• Task to carry out:
Rewrite the records below as a numbered list, omitting any blank lines.

• Dataset records:

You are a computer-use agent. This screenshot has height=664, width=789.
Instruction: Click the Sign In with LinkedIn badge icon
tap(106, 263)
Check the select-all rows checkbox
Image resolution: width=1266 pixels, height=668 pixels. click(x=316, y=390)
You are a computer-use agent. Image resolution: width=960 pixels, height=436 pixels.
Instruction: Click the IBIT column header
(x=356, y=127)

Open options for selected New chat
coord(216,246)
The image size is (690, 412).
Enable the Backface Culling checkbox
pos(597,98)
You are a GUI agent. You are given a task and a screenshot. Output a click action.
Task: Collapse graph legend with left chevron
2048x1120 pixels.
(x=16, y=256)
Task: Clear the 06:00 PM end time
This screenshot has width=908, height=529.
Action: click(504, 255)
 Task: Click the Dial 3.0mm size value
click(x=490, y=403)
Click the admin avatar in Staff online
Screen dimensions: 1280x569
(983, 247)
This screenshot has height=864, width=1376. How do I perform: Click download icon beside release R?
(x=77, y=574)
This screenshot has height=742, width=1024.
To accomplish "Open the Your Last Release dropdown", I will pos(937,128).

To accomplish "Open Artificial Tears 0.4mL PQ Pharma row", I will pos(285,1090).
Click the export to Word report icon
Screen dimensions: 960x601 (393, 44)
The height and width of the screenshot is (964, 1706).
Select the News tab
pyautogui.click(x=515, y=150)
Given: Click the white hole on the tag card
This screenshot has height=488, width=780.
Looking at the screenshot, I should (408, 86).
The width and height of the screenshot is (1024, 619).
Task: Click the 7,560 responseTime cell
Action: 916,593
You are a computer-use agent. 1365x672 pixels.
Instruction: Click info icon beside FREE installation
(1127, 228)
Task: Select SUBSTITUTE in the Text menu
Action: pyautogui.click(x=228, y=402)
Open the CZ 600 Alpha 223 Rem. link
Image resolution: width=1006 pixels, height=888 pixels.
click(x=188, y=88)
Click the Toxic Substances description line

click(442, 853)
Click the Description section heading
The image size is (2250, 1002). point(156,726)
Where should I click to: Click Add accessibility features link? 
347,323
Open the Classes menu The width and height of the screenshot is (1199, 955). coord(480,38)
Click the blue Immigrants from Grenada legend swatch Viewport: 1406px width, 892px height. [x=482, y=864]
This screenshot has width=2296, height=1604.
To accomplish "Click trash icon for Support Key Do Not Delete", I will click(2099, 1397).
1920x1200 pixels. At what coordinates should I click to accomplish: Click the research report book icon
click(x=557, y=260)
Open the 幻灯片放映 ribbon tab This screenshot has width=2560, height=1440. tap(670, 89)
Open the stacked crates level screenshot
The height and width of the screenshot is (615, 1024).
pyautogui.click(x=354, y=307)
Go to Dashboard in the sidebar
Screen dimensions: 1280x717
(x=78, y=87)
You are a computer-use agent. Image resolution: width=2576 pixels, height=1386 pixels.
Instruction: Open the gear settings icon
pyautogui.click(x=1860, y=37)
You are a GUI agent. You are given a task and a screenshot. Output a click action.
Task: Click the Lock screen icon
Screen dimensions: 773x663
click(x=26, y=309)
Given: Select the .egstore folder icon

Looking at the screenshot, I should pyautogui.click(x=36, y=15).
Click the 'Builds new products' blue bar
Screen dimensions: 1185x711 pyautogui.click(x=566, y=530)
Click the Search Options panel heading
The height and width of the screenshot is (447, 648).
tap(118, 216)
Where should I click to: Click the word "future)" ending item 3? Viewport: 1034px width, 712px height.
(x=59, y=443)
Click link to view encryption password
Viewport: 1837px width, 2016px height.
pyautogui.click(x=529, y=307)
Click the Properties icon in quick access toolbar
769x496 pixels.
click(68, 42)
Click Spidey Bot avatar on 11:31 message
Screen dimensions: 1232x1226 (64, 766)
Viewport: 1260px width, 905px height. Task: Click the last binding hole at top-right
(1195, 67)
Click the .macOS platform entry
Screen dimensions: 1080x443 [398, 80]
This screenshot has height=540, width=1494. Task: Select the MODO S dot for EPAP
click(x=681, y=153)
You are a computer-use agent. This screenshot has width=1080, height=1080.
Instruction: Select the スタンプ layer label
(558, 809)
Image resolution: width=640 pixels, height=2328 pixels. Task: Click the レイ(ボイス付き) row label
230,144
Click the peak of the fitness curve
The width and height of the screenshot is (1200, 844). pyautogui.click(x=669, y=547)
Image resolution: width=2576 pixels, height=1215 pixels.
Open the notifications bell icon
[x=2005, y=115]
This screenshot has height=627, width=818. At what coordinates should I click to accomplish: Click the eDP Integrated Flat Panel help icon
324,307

• Task response:
1. You are a computer-use agent. This screenshot has height=664, width=789.
2. Instruction: Click the Sign In with LinkedIn badge icon
3. tap(106, 263)
4. Check the select-all rows checkbox
5. Image resolution: width=1266 pixels, height=668 pixels. click(x=316, y=390)
6. You are a computer-use agent. Image resolution: width=960 pixels, height=436 pixels.
7. Instruction: Click the IBIT column header
8. (x=356, y=127)
9. Open options for selected New chat
10. coord(216,246)
11. The image size is (690, 412).
12. Enable the Backface Culling checkbox
13. pos(597,98)
14. You are a GUI agent. You are given a task and a screenshot. Output a click action.
15. Task: Collapse graph legend with left chevron
16. 2048x1120 pixels.
17. (x=16, y=256)
18. Task: Clear the 06:00 PM end time
19. This screenshot has width=908, height=529.
20. Action: click(504, 255)
21.  Task: Click the Dial 3.0mm size value
22. click(x=490, y=403)
23. Click the admin avatar in Staff online
24. Screen dimensions: 1280x569
25. (983, 247)
26. This screenshot has height=864, width=1376. How do I perform: Click download icon beside release R?
27. (x=77, y=574)
28. This screenshot has height=742, width=1024.
29. To accomplish "Open the Your Last Release dropdown", I will pos(937,128).
30. To accomplish "Open Artificial Tears 0.4mL PQ Pharma row", I will pos(285,1090).
31. Click the export to Word report icon
32. Screen dimensions: 960x601 (393, 44)
33. The height and width of the screenshot is (964, 1706).
34. Select the News tab
35. pyautogui.click(x=515, y=150)
36. Given: Click the white hole on the tag card
37. This screenshot has height=488, width=780.
38. Looking at the screenshot, I should (408, 86).
39. The width and height of the screenshot is (1024, 619).
40. Task: Click the 7,560 responseTime cell
41. Action: 916,593
42. You are a computer-use agent. 1365x672 pixels.
43. Instruction: Click info icon beside FREE installation
44. (1127, 228)
45. Task: Select SUBSTITUTE in the Text menu
46. Action: pyautogui.click(x=228, y=402)
47. Open the CZ 600 Alpha 223 Rem. link
48. Image resolution: width=1006 pixels, height=888 pixels.
49. click(x=188, y=88)
50. Click the Toxic Substances description line
51. click(442, 853)
52. Click the Description section heading
53. The image size is (2250, 1002). point(156,726)
54. Where should I click to: Click Add accessibility features link? 
55. 347,323
56. Open the Classes menu The width and height of the screenshot is (1199, 955). coord(480,38)
57. Click the blue Immigrants from Grenada legend swatch Viewport: 1406px width, 892px height. [x=482, y=864]
58. This screenshot has width=2296, height=1604.
59. To accomplish "Click trash icon for Support Key Do Not Delete", I will click(2099, 1397).
60. 1920x1200 pixels. At what coordinates should I click to accomplish: Click the research report book icon
61. click(x=557, y=260)
62. Open the 幻灯片放映 ribbon tab This screenshot has width=2560, height=1440. tap(670, 89)
63. Open the stacked crates level screenshot
64. The height and width of the screenshot is (615, 1024).
65. pyautogui.click(x=354, y=307)
66. Go to Dashboard in the sidebar
67. Screen dimensions: 1280x717
68. (x=78, y=87)
69. You are a computer-use agent. Image resolution: width=2576 pixels, height=1386 pixels.
70. Instruction: Open the gear settings icon
71. pyautogui.click(x=1860, y=37)
72. You are a GUI agent. You are given a task and a screenshot. Output a click action.
73. Task: Click the Lock screen icon
74. Screen dimensions: 773x663
75. click(x=26, y=309)
76. Given: Select the .egstore folder icon
77. Looking at the screenshot, I should pyautogui.click(x=36, y=15).
78. Click the 'Builds new products' blue bar
79. Screen dimensions: 1185x711 pyautogui.click(x=566, y=530)
80. Click the Search Options panel heading
81. The height and width of the screenshot is (447, 648).
82. tap(118, 216)
83. Where should I click to: Click the word "future)" ending item 3? Viewport: 1034px width, 712px height.
84. (x=59, y=443)
85. Click link to view encryption password
86. Viewport: 1837px width, 2016px height.
87. pyautogui.click(x=529, y=307)
88. Click the Properties icon in quick access toolbar
89. 769x496 pixels.
90. click(68, 42)
91. Click Spidey Bot avatar on 11:31 message
92. Screen dimensions: 1232x1226 (64, 766)
93. Viewport: 1260px width, 905px height. Task: Click the last binding hole at top-right
94. (1195, 67)
95. Click the .macOS platform entry
96. Screen dimensions: 1080x443 [398, 80]
97. This screenshot has height=540, width=1494. Task: Select the MODO S dot for EPAP
98. click(x=681, y=153)
99. You are a computer-use agent. This screenshot has width=1080, height=1080.
100. Instruction: Select the スタンプ layer label
101. (558, 809)
102. Image resolution: width=640 pixels, height=2328 pixels. Task: Click the レイ(ボイス付き) row label
103. 230,144
104. Click the peak of the fitness curve
105. The width and height of the screenshot is (1200, 844). pyautogui.click(x=669, y=547)
106. Image resolution: width=2576 pixels, height=1215 pixels.
107. Open the notifications bell icon
108. [x=2005, y=115]
109. This screenshot has height=627, width=818. At what coordinates should I click to accomplish: Click the eDP Integrated Flat Panel help icon
110. 324,307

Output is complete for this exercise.